Resource requests/limits: `kube_pod_container_resource_requests_memory_bytes` `kube_pod_container_resource_limits_memory_bytes` `kube_pod_container_resource_requests_cpu_cores` `kube_pod_container_resource_limits_cpu_cores` `kube_pod_container_resource_requests` `kube_pod_container_resource_limits`

Container status: `kube_pod_container_status_running` `kube_pod_container_status_waiting` `kube_pod_container_status_terminated` `kube_pod_container_status_terminated_reason` `kube_pod_container_status_ready` `kube_pod_container_status_ready_time` `kube_pod_container_status_restarts_total` `kube_pod_container_info`

Pod lifecycle: `kube_pod_created` `kube_pod_completion_time` `kube_pod_start_time` `kube_pod_status_ready_time` `kube_pod_status_ready` `kube_pod_status_reason` `kube_pod_status_phase` `kube_pod_status_scheduled_time` `kube_pod_init_container_status_ready_time`

Metadata: `kube_pod_owner` `kube_pod_labels` `kube_pod_info`

Ephemeral storage: `kube_pod_ephemeral_storage_capacity_bytes` `kube_pod_ephemeral_storage_used_bytes` `kube_pod_ephemeral_storage_available` `kube_pod_ephemeral_storage_inodes` `kube_pod_ephemeral_storage_inodes_used` `kube_pod_ephemeral_storage_inodes_free`

Container resources (raw cAdvisor): `container_memory_rss` `container_memory_cache` `container_memory_working_set_bytes` `container_fs_writes_bytes_total` `container_cpu_cfs_throttled_seconds_total` `container_network_receive_bytes_total` `container_network_transmit_bytes_total`

---

## Validation & Recommendation Workflow (MANDATORY)

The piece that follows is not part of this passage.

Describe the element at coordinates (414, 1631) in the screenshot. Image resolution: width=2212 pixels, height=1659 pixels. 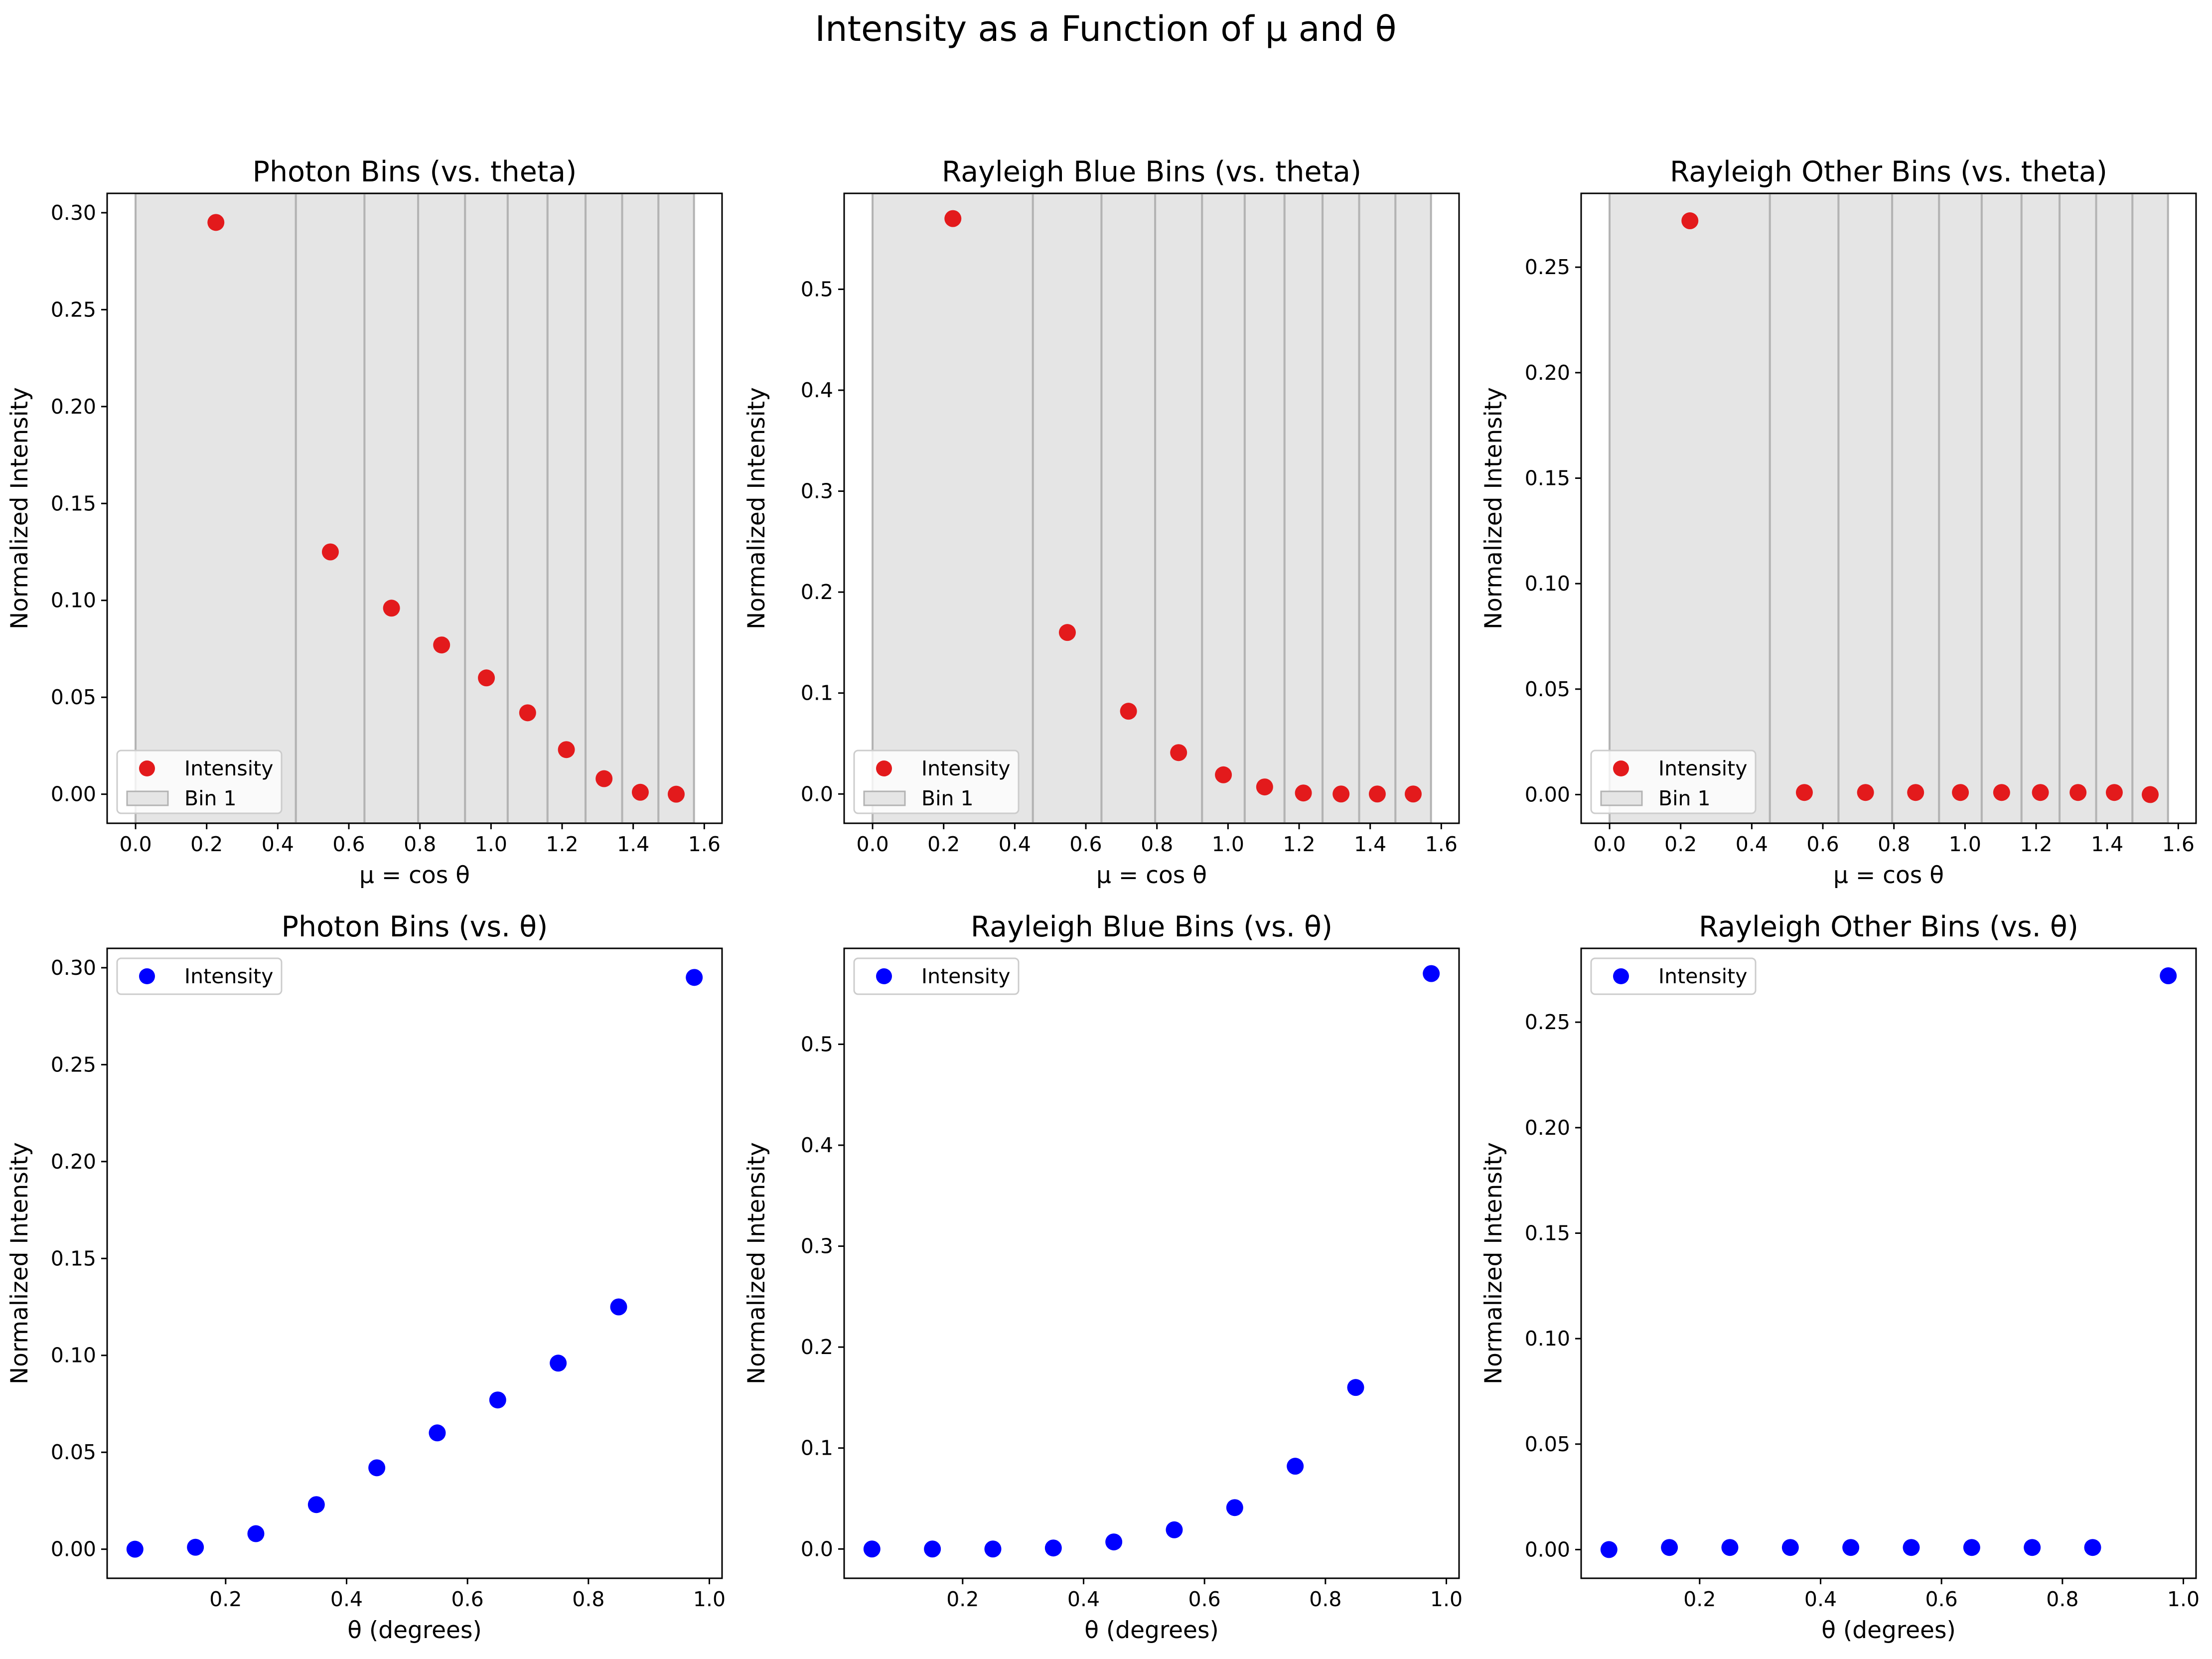
I see `x-axis-label: θ (degrees)` at that location.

Before creating a UModel alert:

1. **Look up** the user description in the Chinese display-name column above.
2. **Hit** → fill `metricSet` + `metric` ID, proceed with CREATE.
3. **Miss** → do not create blindly. List the top-3 closest semantic matches and call `ask_user_question` to confirm:
   - "usage rate" → `pod_cpu_usage` / `pod_memory_usage_against_limit`
   - "restart" → `pod_restart_count` / `kube_pod_container_status_restarts_total`
   - "status / lifecycle" → `kube_pod_status_phase` / `kube_pod_status_reason`
   - "OOM" → `kube_pod_container_status_terminated_reason` (reason = `OOMKilled`)
4. **Verify inferred IDs** (back-fill this table after a successful CREATE):

```bash
aliyun cms2 alert rule list --workspace <workspace> -o json \
  | jq '.data.data.alertRules[] | select(.queryConfig.type=="UMODEL_METRICSET_QUERY")
        | {name: .displayName, metricSet: .queryConfig.metricSet, metric: .queryConfig.metric}'
```

5. **Fallback**: if an inferred ID returns 400/500 on CREATE, or the console shows "no data", swap it for a similar metric in the same metricSet — **max 3 retries**. Beyond that, ask the user to copy the exact ID from the console.